### About this exercise
Below is a block of entries; repeat exactly the lines starting at the line that contains "Task: Click the October 19, 2022 timestamp" and ending at the line that contains "Decrease font size with A- icon", both included.

:: Study material

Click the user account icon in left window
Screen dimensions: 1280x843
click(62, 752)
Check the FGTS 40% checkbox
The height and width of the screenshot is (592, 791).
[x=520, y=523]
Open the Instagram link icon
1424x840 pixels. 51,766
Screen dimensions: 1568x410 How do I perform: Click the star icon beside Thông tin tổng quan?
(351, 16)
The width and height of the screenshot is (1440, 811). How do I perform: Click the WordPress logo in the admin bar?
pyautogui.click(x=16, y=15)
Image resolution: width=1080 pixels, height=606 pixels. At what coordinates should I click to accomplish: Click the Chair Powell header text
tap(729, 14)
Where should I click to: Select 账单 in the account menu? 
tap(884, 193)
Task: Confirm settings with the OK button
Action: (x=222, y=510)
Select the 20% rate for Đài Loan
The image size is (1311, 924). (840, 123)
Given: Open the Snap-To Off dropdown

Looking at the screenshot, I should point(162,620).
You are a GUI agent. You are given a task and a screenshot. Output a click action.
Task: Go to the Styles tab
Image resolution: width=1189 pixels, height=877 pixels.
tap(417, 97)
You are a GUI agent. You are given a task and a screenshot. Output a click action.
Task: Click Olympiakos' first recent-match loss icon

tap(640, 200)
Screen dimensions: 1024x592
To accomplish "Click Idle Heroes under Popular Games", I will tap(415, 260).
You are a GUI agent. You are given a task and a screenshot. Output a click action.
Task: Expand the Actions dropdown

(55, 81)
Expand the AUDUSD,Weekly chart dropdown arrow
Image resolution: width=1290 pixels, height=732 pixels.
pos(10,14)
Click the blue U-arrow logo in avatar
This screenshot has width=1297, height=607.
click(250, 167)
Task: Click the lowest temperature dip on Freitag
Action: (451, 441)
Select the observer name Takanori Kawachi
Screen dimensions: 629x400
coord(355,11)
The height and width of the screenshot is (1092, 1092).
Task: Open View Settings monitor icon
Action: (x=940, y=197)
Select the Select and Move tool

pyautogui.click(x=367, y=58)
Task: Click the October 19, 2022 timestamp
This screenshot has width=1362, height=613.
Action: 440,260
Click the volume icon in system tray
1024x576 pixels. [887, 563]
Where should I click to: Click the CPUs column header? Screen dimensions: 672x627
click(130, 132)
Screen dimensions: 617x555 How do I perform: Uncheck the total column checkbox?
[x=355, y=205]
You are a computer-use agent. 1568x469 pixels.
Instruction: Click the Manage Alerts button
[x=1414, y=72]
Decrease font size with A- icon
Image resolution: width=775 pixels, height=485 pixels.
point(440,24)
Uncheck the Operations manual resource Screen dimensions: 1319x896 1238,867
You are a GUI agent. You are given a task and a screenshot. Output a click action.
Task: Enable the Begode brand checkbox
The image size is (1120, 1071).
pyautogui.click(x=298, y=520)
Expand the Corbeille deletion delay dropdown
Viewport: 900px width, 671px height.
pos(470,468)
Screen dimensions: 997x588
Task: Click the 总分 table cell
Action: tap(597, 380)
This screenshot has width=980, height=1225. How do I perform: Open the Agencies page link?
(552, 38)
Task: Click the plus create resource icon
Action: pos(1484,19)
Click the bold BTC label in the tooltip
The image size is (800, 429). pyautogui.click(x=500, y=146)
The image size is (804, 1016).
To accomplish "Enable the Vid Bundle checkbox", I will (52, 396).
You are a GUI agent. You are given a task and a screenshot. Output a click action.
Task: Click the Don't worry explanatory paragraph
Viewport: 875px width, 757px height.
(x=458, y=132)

::::

### Finished exercise
Task: Click the October 19, 2022 timestamp
This screenshot has width=1362, height=613.
Action: 440,260
Click the volume icon in system tray
1024x576 pixels. [887, 563]
Where should I click to: Click the CPUs column header? Screen dimensions: 672x627
click(130, 132)
Screen dimensions: 617x555 How do I perform: Uncheck the total column checkbox?
[x=355, y=205]
You are a computer-use agent. 1568x469 pixels.
Instruction: Click the Manage Alerts button
[x=1414, y=72]
Decrease font size with A- icon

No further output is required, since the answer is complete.